Basil Davidson, who has died aged 95, was a radical journalist in the great anti-imperial tradition, and became a distinguished historian of pre-colonial Africa. An energetic and charismatic figure, he was dropped behind enemy lines during the second world war and joined that legendary band of British soldiers who fought with the partisans in Yugoslavia and in Italy. Years later, he was the first reporter to travel with the guerrillas fighting the Portuguese in Angola and Guinea-Bissau, and brought their struggle to the world’s attention.
For many years he was at the centre of the campaigns for Africa’s liberation from colonialism and apartheid, endlessly addressing meetings and working on committees. Extremely tall and with a shock of white hair, and possessing the old-fashioned courtesy of the ex-army officer that he was – or even of the country gentleman that he eventually became after his move to the West Country – he was an unlikely figure at many of these often incoherent and sometimes sectarian events, usually run by student activists and exiles.
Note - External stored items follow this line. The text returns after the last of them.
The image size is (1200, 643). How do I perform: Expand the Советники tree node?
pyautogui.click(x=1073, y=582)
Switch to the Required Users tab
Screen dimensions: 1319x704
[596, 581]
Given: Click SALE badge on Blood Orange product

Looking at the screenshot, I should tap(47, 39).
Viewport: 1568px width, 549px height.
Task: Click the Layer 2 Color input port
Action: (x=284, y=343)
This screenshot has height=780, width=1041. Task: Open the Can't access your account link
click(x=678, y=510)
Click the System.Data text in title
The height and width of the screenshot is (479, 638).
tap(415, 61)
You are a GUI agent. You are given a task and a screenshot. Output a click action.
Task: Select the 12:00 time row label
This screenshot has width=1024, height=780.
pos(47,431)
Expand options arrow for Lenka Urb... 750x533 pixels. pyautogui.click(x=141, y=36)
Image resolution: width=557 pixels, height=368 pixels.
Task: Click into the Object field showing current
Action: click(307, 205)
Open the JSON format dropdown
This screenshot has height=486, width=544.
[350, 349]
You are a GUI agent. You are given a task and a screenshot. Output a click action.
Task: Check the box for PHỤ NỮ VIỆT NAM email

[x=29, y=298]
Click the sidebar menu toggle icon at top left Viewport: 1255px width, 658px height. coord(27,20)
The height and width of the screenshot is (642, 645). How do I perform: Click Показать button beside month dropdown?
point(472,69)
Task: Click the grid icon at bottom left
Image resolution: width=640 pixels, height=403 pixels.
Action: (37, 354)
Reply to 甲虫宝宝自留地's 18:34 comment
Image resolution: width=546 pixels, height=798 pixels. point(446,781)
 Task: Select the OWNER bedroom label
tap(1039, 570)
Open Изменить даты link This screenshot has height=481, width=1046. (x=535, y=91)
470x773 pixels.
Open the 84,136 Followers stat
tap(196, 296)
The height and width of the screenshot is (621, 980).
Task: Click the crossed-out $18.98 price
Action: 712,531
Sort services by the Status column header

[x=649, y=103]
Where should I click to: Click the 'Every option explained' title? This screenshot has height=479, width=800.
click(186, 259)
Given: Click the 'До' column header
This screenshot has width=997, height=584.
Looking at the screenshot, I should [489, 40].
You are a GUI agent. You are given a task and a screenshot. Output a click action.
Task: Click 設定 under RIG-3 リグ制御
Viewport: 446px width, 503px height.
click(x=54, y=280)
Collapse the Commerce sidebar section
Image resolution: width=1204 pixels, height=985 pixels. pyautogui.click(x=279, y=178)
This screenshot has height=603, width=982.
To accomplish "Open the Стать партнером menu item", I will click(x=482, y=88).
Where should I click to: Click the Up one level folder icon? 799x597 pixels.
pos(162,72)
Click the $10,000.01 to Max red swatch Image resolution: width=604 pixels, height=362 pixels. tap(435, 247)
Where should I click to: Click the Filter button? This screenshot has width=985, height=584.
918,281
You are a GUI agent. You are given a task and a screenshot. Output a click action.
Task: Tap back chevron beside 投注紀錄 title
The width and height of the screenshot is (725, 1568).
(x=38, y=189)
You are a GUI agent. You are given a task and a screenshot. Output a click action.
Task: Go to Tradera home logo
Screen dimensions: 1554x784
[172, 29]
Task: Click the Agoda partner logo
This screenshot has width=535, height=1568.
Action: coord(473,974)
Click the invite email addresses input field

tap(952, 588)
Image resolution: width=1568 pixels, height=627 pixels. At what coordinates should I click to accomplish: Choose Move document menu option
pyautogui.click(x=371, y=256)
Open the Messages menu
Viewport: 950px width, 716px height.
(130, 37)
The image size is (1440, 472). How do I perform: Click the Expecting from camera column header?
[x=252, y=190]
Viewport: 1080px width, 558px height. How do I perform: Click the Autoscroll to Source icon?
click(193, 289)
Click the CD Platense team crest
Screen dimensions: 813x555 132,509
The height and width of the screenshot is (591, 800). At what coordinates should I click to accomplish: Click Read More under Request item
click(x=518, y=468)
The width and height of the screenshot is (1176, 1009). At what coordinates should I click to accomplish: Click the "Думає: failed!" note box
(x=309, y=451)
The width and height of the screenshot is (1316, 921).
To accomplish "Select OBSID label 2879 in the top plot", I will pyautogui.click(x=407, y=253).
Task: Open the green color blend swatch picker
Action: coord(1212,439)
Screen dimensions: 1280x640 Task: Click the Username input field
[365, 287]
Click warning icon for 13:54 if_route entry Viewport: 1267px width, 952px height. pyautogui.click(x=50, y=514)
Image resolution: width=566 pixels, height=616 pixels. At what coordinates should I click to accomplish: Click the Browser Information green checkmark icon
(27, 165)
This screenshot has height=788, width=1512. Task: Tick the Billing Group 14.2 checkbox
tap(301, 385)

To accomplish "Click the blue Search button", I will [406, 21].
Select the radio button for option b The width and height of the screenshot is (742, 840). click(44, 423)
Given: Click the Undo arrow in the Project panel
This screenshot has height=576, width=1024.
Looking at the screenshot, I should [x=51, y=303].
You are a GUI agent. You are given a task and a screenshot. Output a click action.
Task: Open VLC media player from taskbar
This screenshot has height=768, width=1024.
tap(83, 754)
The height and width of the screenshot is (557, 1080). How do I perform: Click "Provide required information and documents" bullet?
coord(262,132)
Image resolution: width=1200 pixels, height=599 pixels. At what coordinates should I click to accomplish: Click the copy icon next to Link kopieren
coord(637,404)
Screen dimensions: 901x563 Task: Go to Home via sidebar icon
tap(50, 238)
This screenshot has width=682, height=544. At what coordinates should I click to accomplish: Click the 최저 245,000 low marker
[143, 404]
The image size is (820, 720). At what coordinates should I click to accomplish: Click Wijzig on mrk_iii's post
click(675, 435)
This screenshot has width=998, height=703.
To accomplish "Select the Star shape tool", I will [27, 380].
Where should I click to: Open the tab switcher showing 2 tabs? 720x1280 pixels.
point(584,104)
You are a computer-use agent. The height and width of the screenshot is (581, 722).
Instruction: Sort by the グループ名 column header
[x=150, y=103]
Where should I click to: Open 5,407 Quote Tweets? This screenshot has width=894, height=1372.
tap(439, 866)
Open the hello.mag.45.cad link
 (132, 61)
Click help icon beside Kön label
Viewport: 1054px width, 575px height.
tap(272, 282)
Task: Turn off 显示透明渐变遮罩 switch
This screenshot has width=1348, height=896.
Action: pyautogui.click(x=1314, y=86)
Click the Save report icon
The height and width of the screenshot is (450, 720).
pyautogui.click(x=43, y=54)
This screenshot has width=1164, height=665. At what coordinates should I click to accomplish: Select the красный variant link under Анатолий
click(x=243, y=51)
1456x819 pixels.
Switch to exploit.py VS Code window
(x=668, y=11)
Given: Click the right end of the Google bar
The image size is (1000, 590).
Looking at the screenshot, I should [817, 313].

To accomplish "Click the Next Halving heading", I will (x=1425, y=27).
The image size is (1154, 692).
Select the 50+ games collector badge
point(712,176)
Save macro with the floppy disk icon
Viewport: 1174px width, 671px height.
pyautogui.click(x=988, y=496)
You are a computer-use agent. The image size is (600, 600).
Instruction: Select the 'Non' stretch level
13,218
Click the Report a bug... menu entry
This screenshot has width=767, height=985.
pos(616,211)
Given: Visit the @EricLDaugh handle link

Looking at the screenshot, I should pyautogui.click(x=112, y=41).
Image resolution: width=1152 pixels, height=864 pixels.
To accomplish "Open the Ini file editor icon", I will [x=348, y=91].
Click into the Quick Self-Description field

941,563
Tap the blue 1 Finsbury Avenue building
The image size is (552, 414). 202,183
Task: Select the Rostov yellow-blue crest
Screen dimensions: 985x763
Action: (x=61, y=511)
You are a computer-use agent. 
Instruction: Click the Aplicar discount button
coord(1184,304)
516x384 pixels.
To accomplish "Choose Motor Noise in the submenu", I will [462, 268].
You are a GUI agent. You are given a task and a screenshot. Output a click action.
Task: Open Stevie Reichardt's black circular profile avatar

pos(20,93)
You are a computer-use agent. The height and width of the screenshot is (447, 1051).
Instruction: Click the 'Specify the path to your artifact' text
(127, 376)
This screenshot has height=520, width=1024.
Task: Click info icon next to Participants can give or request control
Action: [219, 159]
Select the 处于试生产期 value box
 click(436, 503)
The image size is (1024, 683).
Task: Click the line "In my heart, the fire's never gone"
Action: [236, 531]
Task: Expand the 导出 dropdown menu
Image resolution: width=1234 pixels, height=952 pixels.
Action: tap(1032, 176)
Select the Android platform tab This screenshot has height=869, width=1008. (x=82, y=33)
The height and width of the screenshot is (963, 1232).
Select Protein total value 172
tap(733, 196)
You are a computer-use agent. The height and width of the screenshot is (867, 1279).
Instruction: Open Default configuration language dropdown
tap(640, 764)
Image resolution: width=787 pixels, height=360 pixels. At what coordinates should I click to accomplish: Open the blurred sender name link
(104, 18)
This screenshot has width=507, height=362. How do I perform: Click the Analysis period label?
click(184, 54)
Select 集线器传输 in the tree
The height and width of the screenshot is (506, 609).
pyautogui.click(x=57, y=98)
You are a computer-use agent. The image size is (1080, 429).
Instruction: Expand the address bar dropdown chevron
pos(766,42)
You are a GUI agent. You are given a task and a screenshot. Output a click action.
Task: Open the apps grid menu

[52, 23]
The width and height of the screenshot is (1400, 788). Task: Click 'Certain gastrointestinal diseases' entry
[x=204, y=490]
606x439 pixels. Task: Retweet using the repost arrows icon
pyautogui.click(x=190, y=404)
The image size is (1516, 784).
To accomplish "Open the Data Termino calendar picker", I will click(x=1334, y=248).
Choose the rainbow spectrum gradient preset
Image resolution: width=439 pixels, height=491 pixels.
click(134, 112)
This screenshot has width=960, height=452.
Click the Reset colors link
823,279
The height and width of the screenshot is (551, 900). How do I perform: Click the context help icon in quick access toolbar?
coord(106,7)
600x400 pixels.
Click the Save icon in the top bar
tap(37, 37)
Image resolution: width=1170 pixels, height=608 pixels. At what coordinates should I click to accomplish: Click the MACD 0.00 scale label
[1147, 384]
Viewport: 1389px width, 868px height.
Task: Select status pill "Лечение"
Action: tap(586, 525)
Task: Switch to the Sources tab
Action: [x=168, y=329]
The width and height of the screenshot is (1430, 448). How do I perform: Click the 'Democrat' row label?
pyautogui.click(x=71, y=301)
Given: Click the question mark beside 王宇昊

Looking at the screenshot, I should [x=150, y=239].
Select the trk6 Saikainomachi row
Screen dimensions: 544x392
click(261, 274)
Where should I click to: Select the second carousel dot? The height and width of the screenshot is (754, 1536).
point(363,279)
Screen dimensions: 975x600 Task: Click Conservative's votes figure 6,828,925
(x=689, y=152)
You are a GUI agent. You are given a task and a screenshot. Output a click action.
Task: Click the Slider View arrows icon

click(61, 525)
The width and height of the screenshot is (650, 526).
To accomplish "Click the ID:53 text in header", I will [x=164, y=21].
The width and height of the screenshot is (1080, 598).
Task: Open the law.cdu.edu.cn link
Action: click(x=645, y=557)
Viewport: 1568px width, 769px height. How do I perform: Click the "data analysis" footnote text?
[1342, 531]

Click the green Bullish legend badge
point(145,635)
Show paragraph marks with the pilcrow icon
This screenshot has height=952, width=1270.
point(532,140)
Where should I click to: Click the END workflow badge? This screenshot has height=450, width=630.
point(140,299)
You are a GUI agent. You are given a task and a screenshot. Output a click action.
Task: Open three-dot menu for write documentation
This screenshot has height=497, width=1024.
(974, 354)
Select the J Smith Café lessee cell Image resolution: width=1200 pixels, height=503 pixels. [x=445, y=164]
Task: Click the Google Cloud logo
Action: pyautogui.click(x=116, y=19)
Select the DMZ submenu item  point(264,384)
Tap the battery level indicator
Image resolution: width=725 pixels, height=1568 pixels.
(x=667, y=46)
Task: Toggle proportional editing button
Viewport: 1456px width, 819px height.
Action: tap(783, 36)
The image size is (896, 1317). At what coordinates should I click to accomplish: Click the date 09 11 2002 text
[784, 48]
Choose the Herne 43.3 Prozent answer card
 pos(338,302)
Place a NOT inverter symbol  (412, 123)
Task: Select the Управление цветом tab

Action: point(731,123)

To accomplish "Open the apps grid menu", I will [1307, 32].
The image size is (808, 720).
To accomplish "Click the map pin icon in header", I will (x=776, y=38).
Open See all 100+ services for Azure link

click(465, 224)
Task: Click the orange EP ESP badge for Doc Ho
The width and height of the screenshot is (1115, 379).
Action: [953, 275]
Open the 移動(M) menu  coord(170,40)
Among his friends were the historians Thomas Hodgkin, EP Thompson and Eric Hobsbawm. The Palestinian scholar Edward Said placed him in a select band of western artists and intellectuals with a sympathy and comprehension of foreign cultures that meant that they had “in effect, crossed to the other side”.
Born in Bristol, Davidson left school at 16, determined to become a writer, though he first made his living by pasting advertisements for bananas on shop windows in the north of England. Moving to London, he found his way into journalism, working for the Economist and then as the diplomatic correspondent of the Star, a now defunct London evening paper.